Tutto era cominciato in caserma, ed era lì che bisognava insistere con le indagini, soprattutto tra i reziari. Tuttavia, anche dagli avversari di Chelidone, che pur lo frequentavano meno, si sarebbe potuto apprendere qualcosa, magari da una persona che, per proprie peculiarità, si trovasse in una posizione del tutto speciale, al Ludus Magnus...

- Castore, ho un incarico da affidarti.

- Ne sarei lietissimo, domine - rispose il liberto, portandosi le mani alla fronte - ma purtroppo una persistente cefalea mi tormenta da stamattina...

- Peccato! Be', mi rivolgerò a qualcun altro. Chi, tra i servi, ha l'aspetto più virile e fascinoso? Tullo, forse...

- Tullo? Scherzi? Con quella faccia da pesce lesso... Di che si tratta, domine? - indagò il liberto, prendendo la spugna intrisa di olio profumato dalle mani di Nefer. - Quella pozione che mi ha somministrato il medico Ipparco è davvero portentosa; mi sento già meglio! Stavi dicendo, padrone? – continuò il greco, soffregando energicamente la schiena del patrizio.

- Mi servono informazioni sul tipo di gente che frequentava Chelidone. C'è una ragazza che...

- Nissa! - scattò Castore, pronto.

- Non esattamente - lo deluse il senatore. - Sarò io ad andare a teatro, per conoscere la mima. Tu, invece, indagherai in caserma.

- Ma non ci sono donne, là! - esclamò il liberto, sospettoso, per poi squadrare il padrone con incredulo stupore: - Non vorrai dire Arduina, domine... Non avvicinerei quella pitonessa per tutto l'oro del mondo!

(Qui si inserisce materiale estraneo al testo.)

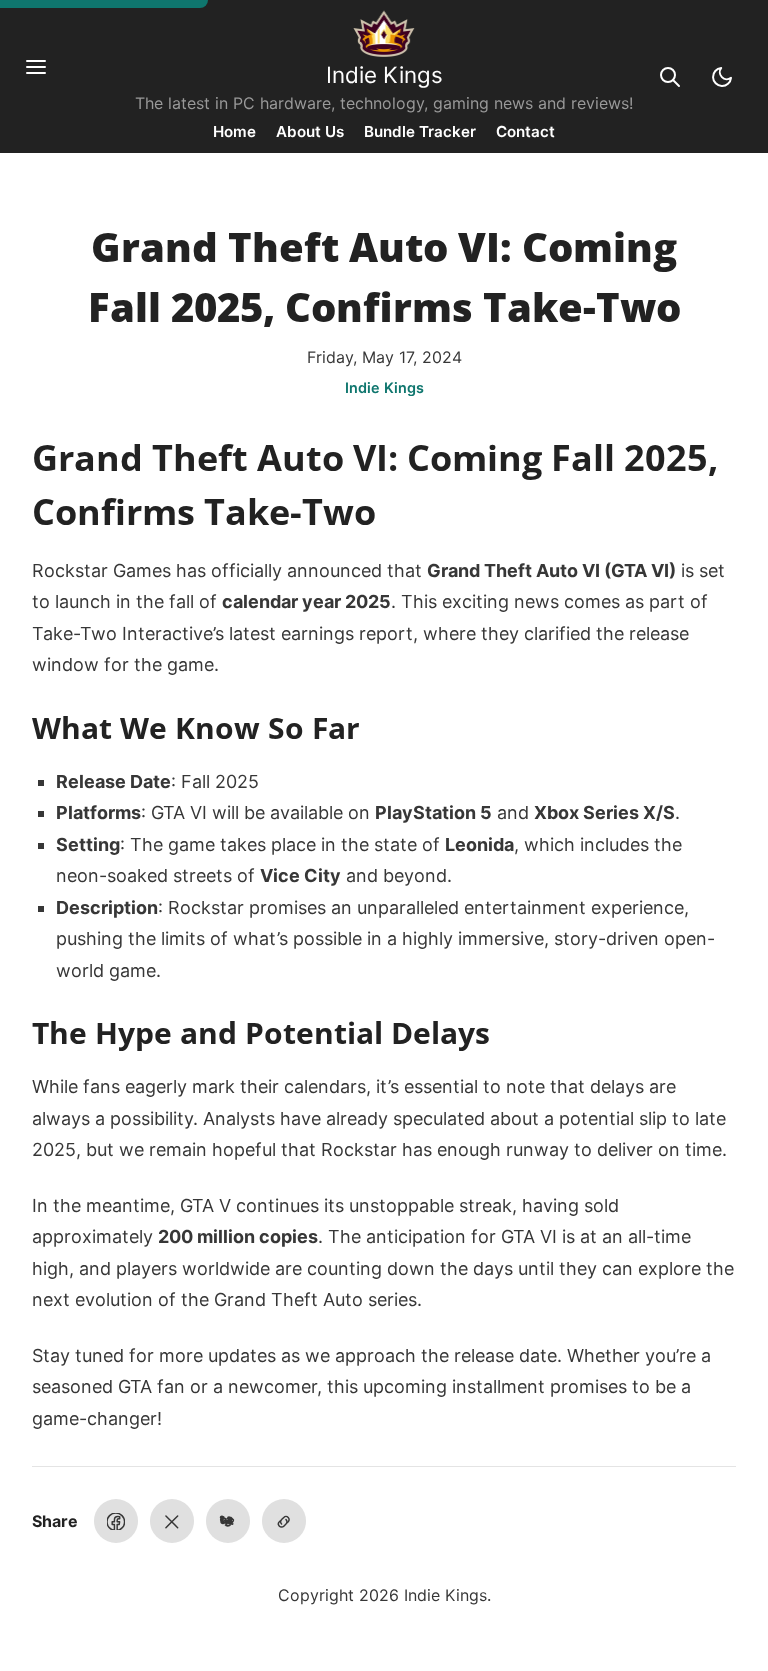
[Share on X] (172, 1521)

- E per due monete? - contrattò Aurelio.

- Dovrei rischiare il collo con quell'amazzone sanguinaria in cambio di due miseri sesterzi? Fai poco conto della mia persona, padrone: anch'io ho una sensibilità! - ribatté Castore, offeso.

- La tua sensibilità si sentirebbe adeguatamente tutelata con mezzo aureo? - alzò la posta Aurelio.

- Facciamo un aureo e due congi di vino, spese escluse - propose il levantino. - Posso forse corteggiare una donna a mani vuote? Che direbbero, se il segretario del potente Aurelio si recasse a far visita a una fanciulla come un accattone?

- D'accordo, ma limitati a qualche ghirlanda: quella è una gladiatrice, non un'etera.

- Sarà un miracolo se ne uscirò vivo! - sbottò il greco, intascando lestamente la mancia. - E, in ogni caso, mi avrai per sempre sulla coscienza!

 

Al teatro di Pompeo, lo spettacolo era stato un successo.

Finita la pantomima, il pubblico sciamava a frotte nel portico, canticchiando i motivetti uditi dai flautisti e dai suonatori di cetre. Parecchi si soffermavano tra le statue delle grandi attrici che Attico in persona aveva scelto per Pompeo Magno, quando costui si era deciso a donare ai romani il primo teatro stabile: non c'era chi, davanti alle forme marmoree delle famose dive del passato, rinunciasse a confrontarle con quelle della bella Nissa, a tutto vantaggio di quest'ultima.

Erano lontani i tempi in cui la presenza delle donne sul palcoscenico suscitava scandalo. Sebbene le dive strapagate che calcavano le scene fossero ancora considerate dalla legge come “persone abiette”, al pari delle prostitute, il pubblico adorante le elevava sugli altari, e più di un patrizio di antica schiatta si era già rovinato per consegnare il patrimonio avito nelle mani carezzevoli di una mimula.

- Sei sicuro che accetterà di incontrarci? - si preoccupava l'emozionatissimo Servilio, trascinando Aurelio verso il ridotto.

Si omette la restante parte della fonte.